Problem description — Look through the records below for the line with "Kontakt (195, 2204)" and the line with "フィンランド (629, 2197)", then return those lines and all lines between, exactly.

Dataset entries:
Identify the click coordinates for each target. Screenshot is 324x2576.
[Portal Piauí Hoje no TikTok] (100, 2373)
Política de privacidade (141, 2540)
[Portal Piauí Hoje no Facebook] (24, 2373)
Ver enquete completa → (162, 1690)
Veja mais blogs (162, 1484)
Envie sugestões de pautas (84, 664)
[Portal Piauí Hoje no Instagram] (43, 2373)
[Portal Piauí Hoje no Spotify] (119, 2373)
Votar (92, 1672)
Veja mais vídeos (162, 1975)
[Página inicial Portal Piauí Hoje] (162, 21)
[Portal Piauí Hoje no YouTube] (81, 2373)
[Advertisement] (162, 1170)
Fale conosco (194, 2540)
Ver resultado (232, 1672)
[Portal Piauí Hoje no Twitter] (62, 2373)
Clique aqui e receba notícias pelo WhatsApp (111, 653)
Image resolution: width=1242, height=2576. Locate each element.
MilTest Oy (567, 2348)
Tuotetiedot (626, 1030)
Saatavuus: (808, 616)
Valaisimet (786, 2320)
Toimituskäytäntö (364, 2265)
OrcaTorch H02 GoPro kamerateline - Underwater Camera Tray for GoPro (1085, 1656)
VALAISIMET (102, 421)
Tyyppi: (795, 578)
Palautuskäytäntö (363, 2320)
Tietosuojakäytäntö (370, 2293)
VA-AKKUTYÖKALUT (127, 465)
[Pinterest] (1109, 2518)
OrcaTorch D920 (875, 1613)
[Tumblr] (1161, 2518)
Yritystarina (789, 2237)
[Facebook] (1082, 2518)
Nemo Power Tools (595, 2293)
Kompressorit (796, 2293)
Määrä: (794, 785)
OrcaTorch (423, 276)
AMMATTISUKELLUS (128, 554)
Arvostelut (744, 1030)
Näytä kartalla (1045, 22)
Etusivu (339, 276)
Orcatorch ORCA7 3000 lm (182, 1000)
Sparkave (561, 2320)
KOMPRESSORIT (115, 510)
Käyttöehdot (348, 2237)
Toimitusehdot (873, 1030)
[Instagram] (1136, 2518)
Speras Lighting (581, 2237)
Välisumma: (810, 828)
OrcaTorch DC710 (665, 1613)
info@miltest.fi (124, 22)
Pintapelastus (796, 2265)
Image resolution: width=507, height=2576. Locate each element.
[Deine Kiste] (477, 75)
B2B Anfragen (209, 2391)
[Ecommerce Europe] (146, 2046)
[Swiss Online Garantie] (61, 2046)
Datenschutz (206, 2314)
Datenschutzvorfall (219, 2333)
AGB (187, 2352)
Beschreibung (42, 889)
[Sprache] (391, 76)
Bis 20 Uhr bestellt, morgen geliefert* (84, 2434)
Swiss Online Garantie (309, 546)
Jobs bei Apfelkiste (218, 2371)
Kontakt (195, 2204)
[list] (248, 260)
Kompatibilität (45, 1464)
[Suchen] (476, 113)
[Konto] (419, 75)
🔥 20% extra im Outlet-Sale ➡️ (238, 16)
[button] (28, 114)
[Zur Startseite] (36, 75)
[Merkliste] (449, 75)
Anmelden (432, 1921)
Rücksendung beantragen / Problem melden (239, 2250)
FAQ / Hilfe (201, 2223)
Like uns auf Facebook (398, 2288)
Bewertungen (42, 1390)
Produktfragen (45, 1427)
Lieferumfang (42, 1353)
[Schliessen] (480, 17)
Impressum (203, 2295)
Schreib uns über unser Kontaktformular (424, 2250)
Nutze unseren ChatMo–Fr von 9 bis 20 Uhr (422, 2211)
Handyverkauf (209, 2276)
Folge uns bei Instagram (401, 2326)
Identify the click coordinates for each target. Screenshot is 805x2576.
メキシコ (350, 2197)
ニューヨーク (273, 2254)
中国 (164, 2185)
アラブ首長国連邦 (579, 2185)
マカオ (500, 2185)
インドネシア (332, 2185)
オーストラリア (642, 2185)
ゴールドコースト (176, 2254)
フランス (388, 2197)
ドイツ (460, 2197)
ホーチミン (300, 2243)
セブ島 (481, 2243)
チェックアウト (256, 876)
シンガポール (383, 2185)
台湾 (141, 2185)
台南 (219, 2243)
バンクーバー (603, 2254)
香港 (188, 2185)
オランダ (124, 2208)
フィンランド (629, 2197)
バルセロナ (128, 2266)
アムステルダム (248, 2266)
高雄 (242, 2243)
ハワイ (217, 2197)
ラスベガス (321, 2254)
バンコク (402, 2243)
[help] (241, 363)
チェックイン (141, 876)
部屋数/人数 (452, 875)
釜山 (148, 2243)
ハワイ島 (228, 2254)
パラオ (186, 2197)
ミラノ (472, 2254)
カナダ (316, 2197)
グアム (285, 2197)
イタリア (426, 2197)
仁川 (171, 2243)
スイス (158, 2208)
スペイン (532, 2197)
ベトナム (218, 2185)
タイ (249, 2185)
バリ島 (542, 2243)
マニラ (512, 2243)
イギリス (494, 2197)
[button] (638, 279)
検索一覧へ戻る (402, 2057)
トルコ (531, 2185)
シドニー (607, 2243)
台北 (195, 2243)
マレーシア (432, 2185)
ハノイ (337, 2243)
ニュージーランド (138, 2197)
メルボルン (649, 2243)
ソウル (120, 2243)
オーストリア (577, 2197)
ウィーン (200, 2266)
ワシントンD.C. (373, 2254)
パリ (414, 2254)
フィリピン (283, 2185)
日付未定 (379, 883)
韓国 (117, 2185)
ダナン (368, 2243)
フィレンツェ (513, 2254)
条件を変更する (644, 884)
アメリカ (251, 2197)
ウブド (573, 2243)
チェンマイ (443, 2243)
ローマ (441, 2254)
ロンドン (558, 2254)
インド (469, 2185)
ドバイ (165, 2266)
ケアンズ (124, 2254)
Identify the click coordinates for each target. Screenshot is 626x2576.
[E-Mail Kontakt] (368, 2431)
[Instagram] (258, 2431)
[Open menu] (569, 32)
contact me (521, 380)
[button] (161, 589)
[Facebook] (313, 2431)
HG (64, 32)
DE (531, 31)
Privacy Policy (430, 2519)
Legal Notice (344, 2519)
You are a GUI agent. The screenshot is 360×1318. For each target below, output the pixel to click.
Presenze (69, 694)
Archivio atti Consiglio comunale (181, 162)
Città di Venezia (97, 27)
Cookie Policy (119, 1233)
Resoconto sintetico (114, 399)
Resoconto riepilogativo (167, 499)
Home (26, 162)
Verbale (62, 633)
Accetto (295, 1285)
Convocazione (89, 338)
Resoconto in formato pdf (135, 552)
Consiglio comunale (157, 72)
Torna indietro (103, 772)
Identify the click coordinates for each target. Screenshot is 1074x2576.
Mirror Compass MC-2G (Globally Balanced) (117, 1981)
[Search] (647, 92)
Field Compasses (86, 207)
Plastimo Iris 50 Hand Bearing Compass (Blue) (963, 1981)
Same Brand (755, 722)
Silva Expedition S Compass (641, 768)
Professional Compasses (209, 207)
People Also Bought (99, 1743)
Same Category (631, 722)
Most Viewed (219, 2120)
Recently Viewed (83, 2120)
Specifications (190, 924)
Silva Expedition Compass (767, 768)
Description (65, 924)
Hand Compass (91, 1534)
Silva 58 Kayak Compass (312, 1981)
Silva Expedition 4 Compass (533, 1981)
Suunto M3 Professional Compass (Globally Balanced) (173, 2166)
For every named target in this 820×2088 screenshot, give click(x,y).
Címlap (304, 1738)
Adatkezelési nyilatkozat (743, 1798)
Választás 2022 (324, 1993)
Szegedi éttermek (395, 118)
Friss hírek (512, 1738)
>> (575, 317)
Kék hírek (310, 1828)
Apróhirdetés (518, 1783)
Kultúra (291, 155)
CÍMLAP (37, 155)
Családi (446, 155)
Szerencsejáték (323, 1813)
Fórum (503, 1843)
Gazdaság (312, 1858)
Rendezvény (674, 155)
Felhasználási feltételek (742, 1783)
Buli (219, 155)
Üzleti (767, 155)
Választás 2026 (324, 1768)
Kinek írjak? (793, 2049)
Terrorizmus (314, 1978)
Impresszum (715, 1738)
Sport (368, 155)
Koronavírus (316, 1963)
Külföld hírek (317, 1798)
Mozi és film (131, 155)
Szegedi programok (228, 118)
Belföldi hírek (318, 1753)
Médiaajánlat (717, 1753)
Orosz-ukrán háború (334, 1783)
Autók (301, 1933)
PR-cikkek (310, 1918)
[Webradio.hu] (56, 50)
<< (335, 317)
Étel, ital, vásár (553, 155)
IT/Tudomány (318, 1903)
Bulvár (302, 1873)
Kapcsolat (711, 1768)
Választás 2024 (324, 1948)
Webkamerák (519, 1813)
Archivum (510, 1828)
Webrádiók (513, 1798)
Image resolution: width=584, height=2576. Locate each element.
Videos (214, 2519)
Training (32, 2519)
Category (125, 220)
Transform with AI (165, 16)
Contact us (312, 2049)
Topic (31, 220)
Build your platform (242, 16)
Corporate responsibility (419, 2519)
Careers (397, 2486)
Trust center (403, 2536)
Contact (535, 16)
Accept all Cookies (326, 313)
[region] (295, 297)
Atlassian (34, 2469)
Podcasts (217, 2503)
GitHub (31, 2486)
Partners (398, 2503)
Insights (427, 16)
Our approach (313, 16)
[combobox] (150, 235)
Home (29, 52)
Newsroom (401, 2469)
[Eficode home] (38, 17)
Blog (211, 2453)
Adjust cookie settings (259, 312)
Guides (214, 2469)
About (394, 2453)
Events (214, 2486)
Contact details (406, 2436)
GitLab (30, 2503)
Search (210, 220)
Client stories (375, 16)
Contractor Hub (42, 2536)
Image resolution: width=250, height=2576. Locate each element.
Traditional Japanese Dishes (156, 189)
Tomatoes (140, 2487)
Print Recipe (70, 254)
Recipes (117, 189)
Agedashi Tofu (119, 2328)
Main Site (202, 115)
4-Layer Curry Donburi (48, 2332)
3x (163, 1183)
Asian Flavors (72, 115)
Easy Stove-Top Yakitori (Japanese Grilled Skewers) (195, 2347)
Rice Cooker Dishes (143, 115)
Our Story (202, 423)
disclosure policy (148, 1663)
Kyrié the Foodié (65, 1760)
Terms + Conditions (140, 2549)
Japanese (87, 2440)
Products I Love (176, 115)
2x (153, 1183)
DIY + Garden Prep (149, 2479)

Written reply —
Kontakt (195, 2204)
[list] (248, 260)
Kompatibilität (45, 1464)
[Suchen] (476, 113)
[Konto] (419, 75)
🔥 20% extra im Outlet-Sale ➡️ (238, 16)
[button] (28, 114)
[Zur Startseite] (36, 75)
[Merkliste] (449, 75)
Anmelden (432, 1921)
Rücksendung beantragen / Problem melden (239, 2250)
FAQ / Hilfe (201, 2223)
Like uns auf Facebook (398, 2288)
Bewertungen (42, 1390)
Produktfragen (45, 1427)
Lieferumfang (42, 1353)
[Schliessen] (480, 17)
Impressum (203, 2295)
Schreib uns über unser Kontaktformular (424, 2250)
Nutze unseren ChatMo–Fr von 9 bis 20 Uhr (422, 2211)
Handyverkauf (209, 2276)
Folge uns bei Instagram (401, 2326)
Identify the click coordinates for each target. Screenshot is 805x2576.
メキシコ (350, 2197)
ニューヨーク (273, 2254)
中国 (164, 2185)
アラブ首長国連邦 (579, 2185)
マカオ (500, 2185)
インドネシア (332, 2185)
オーストラリア (642, 2185)
ゴールドコースト (176, 2254)
フランス (388, 2197)
ドイツ (460, 2197)
ホーチミン (300, 2243)
セブ島 (481, 2243)
チェックアウト (256, 876)
シンガポール (383, 2185)
台湾 (141, 2185)
台南 (219, 2243)
バンクーバー (603, 2254)
香港 (188, 2185)
オランダ (124, 2208)
フィンランド (629, 2197)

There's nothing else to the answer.